** start Extract provided **

6. Seller's Representations. As an inducement for Factor to purchase Accounts Receivable from Seller, Seller hereby represents, warrants and covenants to Factor that, and furthermore, acknowledges that, each such representation, warranty and covenant shall be made at any and every time any Account Receivable is offered to Factor for sale that:

 

 

(a)   If Seller is a legal entity, it is duly organized and existing under the laws of Delaware and is duly qualified, properly licensed, and in good standing in such state and every other state in which it is doing business, and the execution, delivery and performance of this Agreement are within its corporate powers and have been duly authorized as evidenced by the Corporate Resolution provided to Factor, and are not in contravention of any law or the powers of its charter, bylaws, articles of acquisition, partnership agreement, or other incorporation papers, or of any indenture, agreement or undertaking to which Seller is a party or by which it is bound.

** end Extract provided **
** start Excerpted data **

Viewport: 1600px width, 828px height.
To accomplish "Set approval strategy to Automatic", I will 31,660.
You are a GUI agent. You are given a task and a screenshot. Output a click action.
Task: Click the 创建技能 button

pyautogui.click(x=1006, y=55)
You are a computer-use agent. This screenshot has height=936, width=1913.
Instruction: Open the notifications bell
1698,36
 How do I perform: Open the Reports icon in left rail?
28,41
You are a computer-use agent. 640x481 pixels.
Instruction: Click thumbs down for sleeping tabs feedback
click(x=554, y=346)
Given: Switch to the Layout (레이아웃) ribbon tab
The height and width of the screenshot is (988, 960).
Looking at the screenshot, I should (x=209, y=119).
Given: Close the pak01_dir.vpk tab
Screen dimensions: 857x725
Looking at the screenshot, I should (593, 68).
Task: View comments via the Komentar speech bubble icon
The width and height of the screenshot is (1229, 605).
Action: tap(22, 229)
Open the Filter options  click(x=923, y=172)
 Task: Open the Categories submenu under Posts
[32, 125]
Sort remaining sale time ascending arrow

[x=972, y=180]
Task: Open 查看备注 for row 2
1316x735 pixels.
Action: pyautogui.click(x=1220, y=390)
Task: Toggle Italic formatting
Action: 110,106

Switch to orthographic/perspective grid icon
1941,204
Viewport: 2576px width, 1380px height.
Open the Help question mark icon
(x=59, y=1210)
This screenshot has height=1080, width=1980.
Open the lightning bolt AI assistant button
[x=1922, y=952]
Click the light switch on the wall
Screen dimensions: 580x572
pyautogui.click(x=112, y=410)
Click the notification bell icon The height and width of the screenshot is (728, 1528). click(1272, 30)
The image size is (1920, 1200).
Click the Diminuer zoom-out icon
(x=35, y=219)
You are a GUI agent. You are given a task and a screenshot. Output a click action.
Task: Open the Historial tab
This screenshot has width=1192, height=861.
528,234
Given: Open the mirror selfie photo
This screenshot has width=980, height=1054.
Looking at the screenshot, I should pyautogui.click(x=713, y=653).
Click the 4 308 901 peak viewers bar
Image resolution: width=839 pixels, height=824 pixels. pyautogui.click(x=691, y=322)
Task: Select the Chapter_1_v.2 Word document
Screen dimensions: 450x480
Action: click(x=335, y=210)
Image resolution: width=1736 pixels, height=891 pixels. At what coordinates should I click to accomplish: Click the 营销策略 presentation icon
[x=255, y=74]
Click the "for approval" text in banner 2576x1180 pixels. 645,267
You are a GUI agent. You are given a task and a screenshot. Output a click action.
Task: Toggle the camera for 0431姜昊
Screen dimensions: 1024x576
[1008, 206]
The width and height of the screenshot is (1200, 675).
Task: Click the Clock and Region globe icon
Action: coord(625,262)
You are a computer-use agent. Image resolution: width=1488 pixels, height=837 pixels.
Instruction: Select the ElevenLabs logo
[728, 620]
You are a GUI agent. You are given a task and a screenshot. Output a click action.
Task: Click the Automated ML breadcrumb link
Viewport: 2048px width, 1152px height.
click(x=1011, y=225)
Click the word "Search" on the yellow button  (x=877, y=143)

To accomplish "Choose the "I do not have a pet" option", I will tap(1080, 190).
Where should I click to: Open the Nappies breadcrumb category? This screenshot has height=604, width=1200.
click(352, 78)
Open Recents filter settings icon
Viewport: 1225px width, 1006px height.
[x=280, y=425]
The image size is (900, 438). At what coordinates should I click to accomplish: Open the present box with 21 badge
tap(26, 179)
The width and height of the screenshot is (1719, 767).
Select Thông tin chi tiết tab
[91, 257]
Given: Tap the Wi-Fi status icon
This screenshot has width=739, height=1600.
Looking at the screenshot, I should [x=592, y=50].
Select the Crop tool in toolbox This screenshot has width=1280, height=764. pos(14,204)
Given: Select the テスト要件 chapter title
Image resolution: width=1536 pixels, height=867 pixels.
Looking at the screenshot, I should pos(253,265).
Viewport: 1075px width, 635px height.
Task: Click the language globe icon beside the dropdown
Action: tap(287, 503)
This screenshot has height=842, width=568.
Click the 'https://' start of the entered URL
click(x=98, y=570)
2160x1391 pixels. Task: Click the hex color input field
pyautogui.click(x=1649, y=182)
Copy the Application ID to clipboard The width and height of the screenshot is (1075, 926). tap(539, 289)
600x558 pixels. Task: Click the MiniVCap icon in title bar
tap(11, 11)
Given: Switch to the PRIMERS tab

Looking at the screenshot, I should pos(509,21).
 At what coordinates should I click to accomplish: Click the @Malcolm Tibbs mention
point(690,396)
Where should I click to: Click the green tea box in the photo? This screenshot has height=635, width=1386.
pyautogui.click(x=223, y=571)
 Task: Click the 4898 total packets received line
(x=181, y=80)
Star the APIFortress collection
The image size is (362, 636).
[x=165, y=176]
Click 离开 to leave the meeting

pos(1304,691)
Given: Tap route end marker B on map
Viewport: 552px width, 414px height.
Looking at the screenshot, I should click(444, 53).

** end Excerpted data **

### Short problem 1
From the Seller's Representations excerpt, list the Seller's own governing documents whose powers the execution, delivery and performance of the Agreement must not contravene.
### Short problem 2
Reproduce the passage of the Seller's Representations excerpt starting with "(a)   If Seller" and going on through "it is bound.".
### Short problem 3
Summarize the Seller's Representations excerpt in two sentences.

### Expected output 1
- Charter
- Bylaws
- Articles of acquisition
- Partnership agreement
- Other incorporation papers

### Expected output 2
(a)   If Seller is a legal entity, it is duly organized and existing under the laws of Delaware and is duly qualified, properly licensed, and in good standing in such state and every other state in which it is doing business, and the execution, delivery and performance of this Agreement are within its corporate powers and have been duly authorized as evidenced by the Corporate Resolution provided to Factor, and are not in contravention of any law or the powers of its charter, bylaws, articles of acquisition, partnership agreement, or other incorporation papers, or of any indenture, agreement or undertaking to which Seller is a party or by which it is bound.

### Expected output 3
To induce Factor to purchase its Accounts Receivable, Seller represents, warrants and covenants certain matters, and acknowledges that these are made each time any Account Receivable is offered to Factor for sale. Among them, if Seller is a legal entity, it is duly organized and existing under Delaware law and in good standing wherever it does business, and its execution, delivery and performance of the Agreement are within its corporate powers, duly authorized, and not in contravention of any law, its incorporation papers, or any agreement binding it.